Scan the records for "name". Show the matching lines.

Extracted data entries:
════════════════
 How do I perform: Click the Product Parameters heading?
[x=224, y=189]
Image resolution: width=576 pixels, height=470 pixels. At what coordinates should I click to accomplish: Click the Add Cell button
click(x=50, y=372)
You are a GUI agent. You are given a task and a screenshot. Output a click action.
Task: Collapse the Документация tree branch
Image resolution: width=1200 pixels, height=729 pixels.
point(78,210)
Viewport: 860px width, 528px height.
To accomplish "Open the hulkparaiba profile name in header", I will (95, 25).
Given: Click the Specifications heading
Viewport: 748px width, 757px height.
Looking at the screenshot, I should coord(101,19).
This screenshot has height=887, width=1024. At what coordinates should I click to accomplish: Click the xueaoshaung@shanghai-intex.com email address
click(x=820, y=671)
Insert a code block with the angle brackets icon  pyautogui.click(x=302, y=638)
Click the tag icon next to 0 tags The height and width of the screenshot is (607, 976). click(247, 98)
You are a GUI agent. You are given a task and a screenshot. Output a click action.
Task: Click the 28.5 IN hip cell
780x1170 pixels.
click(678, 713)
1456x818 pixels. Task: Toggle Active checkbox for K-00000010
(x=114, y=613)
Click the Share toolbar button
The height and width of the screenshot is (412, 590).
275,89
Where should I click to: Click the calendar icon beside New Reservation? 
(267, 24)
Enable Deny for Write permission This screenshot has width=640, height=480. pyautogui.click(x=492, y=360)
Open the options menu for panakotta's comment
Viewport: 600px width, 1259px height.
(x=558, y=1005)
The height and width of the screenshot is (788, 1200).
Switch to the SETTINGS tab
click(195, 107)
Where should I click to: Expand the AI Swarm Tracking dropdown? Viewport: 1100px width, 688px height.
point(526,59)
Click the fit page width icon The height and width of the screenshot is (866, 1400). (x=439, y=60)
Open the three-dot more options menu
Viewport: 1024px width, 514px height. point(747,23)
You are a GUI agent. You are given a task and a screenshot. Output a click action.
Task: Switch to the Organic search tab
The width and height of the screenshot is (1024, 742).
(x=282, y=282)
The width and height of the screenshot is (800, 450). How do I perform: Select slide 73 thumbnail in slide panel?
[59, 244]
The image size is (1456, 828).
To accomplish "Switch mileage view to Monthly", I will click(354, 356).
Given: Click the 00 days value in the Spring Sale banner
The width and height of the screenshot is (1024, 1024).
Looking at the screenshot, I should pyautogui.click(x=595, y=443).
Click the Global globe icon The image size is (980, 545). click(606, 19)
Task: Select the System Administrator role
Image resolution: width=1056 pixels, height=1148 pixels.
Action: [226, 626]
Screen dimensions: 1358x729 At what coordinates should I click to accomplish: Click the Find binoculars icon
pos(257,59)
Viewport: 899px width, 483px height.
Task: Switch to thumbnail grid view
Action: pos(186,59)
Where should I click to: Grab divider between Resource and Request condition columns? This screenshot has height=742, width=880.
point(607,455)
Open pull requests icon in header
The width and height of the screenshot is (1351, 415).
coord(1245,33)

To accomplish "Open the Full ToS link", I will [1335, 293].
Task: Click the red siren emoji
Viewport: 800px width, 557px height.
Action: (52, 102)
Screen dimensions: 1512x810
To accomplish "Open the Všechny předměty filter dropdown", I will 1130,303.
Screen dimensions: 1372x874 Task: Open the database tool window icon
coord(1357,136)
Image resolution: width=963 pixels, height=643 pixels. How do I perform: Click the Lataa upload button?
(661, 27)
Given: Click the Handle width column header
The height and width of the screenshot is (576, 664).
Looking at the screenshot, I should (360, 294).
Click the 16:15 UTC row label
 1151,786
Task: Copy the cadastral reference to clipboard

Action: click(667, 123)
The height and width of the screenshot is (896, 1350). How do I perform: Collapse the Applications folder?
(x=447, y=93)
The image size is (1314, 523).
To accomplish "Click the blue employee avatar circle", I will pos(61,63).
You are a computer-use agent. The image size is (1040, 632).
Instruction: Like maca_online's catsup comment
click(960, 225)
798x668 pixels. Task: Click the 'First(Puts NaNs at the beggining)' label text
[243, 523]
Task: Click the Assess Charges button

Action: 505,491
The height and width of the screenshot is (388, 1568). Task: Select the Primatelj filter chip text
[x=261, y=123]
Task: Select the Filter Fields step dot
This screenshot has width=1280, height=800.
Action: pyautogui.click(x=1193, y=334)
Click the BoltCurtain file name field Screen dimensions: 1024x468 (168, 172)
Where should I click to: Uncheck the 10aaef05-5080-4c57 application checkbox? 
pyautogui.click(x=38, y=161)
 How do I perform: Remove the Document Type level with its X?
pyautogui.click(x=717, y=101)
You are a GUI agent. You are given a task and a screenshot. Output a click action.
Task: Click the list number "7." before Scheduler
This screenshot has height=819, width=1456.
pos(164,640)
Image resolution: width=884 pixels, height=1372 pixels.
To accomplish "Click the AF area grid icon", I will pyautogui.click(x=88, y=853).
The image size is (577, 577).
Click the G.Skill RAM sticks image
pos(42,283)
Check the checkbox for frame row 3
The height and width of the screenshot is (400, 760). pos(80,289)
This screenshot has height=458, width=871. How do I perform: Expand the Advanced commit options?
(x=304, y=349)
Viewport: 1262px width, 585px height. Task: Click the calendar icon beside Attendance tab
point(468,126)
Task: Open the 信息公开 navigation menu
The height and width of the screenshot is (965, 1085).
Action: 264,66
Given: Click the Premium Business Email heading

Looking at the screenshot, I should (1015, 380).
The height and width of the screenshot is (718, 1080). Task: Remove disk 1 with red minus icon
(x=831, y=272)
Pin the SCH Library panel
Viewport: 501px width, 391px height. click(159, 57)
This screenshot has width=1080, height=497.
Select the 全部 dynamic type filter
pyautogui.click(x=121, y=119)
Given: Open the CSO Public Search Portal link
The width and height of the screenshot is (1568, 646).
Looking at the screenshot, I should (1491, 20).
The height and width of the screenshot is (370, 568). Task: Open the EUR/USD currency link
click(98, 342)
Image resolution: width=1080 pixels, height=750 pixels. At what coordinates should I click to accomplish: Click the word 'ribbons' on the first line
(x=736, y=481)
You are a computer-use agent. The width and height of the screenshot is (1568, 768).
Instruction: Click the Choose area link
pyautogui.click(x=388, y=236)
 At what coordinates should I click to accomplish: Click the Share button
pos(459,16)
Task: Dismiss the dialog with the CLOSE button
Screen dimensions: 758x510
════════════════
§ Response to the exercise
To accomplish "Open the hulkparaiba profile name in header", I will (95, 25).
Click the BoltCurtain file name field Screen dimensions: 1024x468 (168, 172)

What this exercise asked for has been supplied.